書評

第4回 頭に来てもアホとは戦うな!

第4回 頭に来てもアホとは戦うな!

書名:頭に来てもアホとは戦うな!

著者:田村 耕太郎

発行日:2014年7月30日(第1刷)
    2019年4月30日(第32刷)

発行者:朝日新聞出版

価格:1,300円+税

書評

 ウォーキングの途中にトイレを借りに入った本屋さんで偶然見つけた本です。表紙には「人間関係を思い通りにし、最高のパフォーマンスを実現する方法」、帯には「アホのかわし方を知らずに人生で損してる人は読むと楽にできますよ」と言っている(ようにみえる)推薦者の写真。かなり胡散臭いなあ、と思いながら手に取ると、見開きのページにこう書いています。

自分にこう問いかけてみてほしい。
怒りや悩みで時間を無駄にしてはいないか?
他人の目ばかり気にしていないか?
本当にすべきことに全力を注いでいるか?

 この文句で、一転買うことに決めました。

 私の人生を振り返ってみると、若い銀行員時代は、同期より出世が遅れたといっては一人ウジウジと悩み、後年支店長に登用され、次はもっと大きな支店の支店長になる筈と思いを膨らませていると、本部の傍流部署(!?)に呼び戻される。こうしたことの繰り返しでした。その間、同期や後輩たちはどんどん出世を遂げていきます。私は彼らを羨ましく思いながらも、「本当は俺の方が実力だってお客さんの評判だってずっといいのに!」と根拠のない恨み言を口にしているような人間でした。
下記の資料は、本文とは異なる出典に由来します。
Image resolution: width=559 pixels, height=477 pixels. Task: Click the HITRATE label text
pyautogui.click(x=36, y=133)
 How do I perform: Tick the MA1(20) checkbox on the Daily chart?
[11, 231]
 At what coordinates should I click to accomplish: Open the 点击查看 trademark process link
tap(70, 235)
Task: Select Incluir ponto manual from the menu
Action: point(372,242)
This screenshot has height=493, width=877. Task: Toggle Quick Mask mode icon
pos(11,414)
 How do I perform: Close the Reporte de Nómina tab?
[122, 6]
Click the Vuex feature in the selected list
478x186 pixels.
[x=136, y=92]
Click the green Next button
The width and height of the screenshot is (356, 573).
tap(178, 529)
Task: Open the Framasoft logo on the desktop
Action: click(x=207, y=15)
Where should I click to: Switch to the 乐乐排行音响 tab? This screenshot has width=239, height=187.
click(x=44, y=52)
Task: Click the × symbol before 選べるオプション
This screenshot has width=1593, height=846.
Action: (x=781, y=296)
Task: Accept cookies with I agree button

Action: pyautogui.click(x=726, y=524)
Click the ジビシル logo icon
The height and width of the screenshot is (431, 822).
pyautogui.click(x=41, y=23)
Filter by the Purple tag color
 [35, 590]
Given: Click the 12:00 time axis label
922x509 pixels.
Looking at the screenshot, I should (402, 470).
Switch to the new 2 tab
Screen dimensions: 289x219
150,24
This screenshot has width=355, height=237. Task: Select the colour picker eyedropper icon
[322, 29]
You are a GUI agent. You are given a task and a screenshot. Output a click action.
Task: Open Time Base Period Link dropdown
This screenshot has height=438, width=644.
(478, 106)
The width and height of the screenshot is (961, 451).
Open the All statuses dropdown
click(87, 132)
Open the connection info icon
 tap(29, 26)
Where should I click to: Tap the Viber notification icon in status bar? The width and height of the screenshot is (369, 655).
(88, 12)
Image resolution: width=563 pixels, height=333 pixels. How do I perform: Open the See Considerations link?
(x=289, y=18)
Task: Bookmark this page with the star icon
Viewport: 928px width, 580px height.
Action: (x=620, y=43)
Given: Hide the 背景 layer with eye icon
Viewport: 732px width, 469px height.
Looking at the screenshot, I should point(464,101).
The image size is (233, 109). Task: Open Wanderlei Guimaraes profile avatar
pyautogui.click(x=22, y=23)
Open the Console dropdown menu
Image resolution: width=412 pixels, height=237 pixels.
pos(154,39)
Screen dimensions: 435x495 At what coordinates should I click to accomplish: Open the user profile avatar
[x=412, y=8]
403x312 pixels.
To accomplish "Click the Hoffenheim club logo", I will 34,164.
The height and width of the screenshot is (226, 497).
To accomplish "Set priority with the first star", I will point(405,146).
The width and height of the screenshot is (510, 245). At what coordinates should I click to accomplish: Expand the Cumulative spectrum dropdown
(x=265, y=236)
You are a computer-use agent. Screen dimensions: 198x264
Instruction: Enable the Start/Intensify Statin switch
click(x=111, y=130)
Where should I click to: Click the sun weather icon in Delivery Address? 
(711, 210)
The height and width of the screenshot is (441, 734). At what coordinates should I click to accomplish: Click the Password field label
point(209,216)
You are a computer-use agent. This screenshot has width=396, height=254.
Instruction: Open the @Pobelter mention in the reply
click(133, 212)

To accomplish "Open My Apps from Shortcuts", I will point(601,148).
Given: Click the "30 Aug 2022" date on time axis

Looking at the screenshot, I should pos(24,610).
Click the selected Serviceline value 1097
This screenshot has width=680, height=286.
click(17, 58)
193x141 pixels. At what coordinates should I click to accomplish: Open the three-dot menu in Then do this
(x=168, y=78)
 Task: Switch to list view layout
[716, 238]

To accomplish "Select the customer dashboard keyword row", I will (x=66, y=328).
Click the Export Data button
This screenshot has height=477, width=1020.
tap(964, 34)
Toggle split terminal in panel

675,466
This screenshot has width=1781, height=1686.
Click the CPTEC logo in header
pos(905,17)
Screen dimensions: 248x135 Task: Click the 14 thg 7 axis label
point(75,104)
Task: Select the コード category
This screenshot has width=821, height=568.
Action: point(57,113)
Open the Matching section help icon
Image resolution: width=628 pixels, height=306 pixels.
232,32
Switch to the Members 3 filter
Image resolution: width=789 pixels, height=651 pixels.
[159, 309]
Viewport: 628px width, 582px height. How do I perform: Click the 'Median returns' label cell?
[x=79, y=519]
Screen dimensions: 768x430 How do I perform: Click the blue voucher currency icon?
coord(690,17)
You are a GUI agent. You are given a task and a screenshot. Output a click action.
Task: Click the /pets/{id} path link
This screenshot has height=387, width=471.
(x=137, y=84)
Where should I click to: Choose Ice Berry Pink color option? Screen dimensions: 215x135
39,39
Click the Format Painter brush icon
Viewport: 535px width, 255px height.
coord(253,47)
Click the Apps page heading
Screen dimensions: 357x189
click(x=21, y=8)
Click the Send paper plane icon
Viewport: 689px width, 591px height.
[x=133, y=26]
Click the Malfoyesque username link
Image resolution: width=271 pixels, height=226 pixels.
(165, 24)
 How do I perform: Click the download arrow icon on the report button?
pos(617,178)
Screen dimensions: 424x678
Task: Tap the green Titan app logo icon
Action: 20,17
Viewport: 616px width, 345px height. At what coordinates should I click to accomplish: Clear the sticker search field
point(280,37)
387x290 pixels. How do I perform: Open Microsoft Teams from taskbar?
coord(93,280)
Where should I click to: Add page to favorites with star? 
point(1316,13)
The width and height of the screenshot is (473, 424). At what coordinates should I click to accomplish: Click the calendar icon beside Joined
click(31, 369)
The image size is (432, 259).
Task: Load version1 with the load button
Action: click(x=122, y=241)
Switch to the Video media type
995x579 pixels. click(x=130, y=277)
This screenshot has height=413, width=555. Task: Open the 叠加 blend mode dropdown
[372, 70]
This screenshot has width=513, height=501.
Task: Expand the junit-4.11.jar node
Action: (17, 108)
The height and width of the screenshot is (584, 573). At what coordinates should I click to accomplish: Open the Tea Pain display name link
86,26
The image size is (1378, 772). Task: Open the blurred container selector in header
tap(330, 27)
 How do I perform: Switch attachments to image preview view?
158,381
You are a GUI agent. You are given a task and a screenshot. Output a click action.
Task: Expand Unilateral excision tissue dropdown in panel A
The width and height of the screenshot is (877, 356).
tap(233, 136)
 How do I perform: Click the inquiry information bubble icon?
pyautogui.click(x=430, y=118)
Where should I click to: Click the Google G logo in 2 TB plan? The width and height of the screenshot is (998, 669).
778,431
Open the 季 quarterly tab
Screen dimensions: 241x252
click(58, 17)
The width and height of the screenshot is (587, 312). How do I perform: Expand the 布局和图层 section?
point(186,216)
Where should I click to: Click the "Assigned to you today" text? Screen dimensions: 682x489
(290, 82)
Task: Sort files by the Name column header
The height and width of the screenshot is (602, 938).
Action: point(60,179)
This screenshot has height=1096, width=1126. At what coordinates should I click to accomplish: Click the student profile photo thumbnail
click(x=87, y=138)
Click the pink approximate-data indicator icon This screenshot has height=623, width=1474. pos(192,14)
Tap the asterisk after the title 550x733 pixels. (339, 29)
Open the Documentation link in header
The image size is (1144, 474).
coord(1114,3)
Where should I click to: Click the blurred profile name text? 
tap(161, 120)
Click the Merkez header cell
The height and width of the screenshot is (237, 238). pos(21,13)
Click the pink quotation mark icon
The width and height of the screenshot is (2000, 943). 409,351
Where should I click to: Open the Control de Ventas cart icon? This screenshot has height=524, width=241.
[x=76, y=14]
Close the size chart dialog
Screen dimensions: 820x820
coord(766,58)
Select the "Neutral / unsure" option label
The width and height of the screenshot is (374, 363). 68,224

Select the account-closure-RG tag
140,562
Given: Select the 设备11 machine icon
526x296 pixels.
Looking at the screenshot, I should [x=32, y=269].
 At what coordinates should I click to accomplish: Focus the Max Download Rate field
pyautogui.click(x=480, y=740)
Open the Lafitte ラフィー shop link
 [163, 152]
 その傍流部署では、定年までの6年間に4人の部長に仕えることになりましたが、うち2人は私より後輩でした。私のプライドはもうズタズタです。

 でも、結果としてこの6年間が私の人格を鍛え、今につながる第二の人生を決定づけることになるのですから、「人生はあざなえる縄のごとし」とはよく言ったものです。

 私の自分史の紹介はこのくらいにして、著者の経歴を紹介します。著者の田村耕太郎氏は、1963年鳥取市生まれの56歳。早稲田大学、慶応大学経営大学院、イェール大学大学院、デューク大学法律大学院を修了し、現在は国立シンガポール大学の大学院教授という肩書を持つほか、様々な企業や団体の取締役や顧問を務める多能な人物のようです。

 さらに、手元のスマホでウィキペディアを閲覧してみると、氏は大学卒業後山一證券に入社、頭角を現して留学生に選抜。その後妻の父が経営する地方新聞社に入社して、37歳の若さで系列紙の社長に就任。さらには鳥取県選挙区から参院選に出馬し、自民党から民主党に鞍替えしながらも2期務めています。一方で、衆院選や知事選にも出馬し、こちらは見事に落選しています。

 これだけ波乱万丈の人生を送った人が、わかりやすい文章でサクサク書いている本なので、2014年の発売以来32刷を重ねていることも頷けます。ただし、私が読者にお勧めしたいのは、著者の書いていることを鵜呑みにするのではなく、あくまでも自らの性格や経験と照らし合わせ、自分なりの解釈を交えながら読み進むことです。ちなみに、私としては、著者の主張の7割は「そうそう、わかるわかる」、残り3割は「うーん、自分とは生き方が違うな~」という感覚でしょうか…。